A former senior Mozilla engineer, Robert O’Callahan, has told users that from Windows 8.1 onwards uninstall any anti-virus other than Windows Defender as collected in ZDNet. O’Callahan had long been in the company structure and left the organization last year.

The outsider of Mozilla decided to warn users against antivirus after the security engineer of Chrome Justin Schuh did the same for introducing serious security problems in Chrome. According to O’Callahan, the only circumstance in which they can be useful is in computers that still run Windows 7.

This engineer says there is no reliable evidence that any anti-virus other than the one developed by Microsoft improves security, while different bugs discovered by Project Zero showed that commonly used security solutions generated a greater area of attack for hackers willing to exploit.

Some examples of this would be the 200 bugs in eleven Trend Micro products discovered by two researchers. Although the security company quickly solved the problems, the question of why the company had not found them during its audits was hovering in the air.

As we said, O’Callahan is categorical about his claim:

Do not buy anti-virus software, and uninstall it and if you already have it (except Microsoft dle, if you use Windows).

There are more critics of antivirus

It is not the first to question the validity of the antivirus. Even Symantec, head of Norton Antivirus, has admitted that antiviruses can not protect users. In addition, different security specialists are crushing them, in part because their processes run with elevated privileges, but also because the features of the product can undermine the security functions of web browsers.

We previously quoted Project Zero finding critical bugs in different antivirus products. Kaspersky took its share of sticks over the way it scanned SSL and TLS connections, and Travis Ormandy, one of the members of the project, has found more serious errors in each product manufactured by a large company. This includes McAfee, Symantec, Sophos and Comodo.
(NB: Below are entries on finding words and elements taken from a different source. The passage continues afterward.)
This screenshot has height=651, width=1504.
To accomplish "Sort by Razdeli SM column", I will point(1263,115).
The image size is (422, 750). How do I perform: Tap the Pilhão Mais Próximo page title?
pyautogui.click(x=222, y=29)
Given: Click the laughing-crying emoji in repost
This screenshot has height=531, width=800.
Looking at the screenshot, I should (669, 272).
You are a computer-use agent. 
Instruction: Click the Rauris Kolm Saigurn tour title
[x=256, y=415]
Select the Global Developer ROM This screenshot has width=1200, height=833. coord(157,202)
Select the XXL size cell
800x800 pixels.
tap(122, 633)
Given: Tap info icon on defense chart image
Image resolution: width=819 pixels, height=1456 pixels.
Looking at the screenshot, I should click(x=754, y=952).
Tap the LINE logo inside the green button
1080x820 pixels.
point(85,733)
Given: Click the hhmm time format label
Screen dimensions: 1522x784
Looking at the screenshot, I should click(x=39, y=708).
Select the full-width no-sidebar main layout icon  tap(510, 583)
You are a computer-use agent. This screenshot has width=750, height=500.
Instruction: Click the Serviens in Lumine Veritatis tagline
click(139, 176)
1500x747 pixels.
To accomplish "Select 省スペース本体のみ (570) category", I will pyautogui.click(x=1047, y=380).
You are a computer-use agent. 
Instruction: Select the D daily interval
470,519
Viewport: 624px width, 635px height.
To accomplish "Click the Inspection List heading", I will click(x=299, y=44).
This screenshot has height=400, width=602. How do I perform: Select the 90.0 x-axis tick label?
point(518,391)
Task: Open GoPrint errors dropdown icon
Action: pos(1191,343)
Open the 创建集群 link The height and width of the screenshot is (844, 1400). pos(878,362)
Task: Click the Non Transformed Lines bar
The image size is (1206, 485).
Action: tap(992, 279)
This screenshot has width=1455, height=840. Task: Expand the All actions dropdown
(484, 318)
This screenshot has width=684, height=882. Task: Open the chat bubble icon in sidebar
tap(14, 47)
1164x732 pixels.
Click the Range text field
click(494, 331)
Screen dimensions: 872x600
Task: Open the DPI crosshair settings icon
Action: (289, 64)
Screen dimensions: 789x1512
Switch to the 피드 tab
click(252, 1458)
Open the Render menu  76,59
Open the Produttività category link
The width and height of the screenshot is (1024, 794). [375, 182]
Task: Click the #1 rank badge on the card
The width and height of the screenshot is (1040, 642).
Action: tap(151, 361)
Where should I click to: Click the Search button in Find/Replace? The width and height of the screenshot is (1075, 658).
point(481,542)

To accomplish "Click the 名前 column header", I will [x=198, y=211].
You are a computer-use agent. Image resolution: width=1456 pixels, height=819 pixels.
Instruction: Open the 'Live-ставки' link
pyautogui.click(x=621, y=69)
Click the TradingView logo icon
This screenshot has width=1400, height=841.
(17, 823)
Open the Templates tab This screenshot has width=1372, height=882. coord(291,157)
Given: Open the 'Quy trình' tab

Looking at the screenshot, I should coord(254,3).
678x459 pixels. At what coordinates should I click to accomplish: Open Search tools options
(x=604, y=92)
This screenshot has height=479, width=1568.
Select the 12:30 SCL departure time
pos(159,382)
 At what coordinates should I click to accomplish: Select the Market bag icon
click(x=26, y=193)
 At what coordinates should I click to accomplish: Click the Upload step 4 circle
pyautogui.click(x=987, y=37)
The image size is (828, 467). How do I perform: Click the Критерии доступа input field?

According to O’Callahan, these products can create risky situations. This is because antivirus vendors do not follow standard security practices and sometimes break browser code designed to protect users from exploits, such as when Mozilla implemented the ASLR protocol for Firefox on Windows …

Many Antivirus vendors broke them by injecting their own DLLs with ASLR disabled in our processes. On several occasions, antivirus software has blocked important security updates, making it impossible for users to receive important security patches. Large amounts of development time are spent in dealing with a problem derived from an antivirus, time that could be used to make real improvements in security.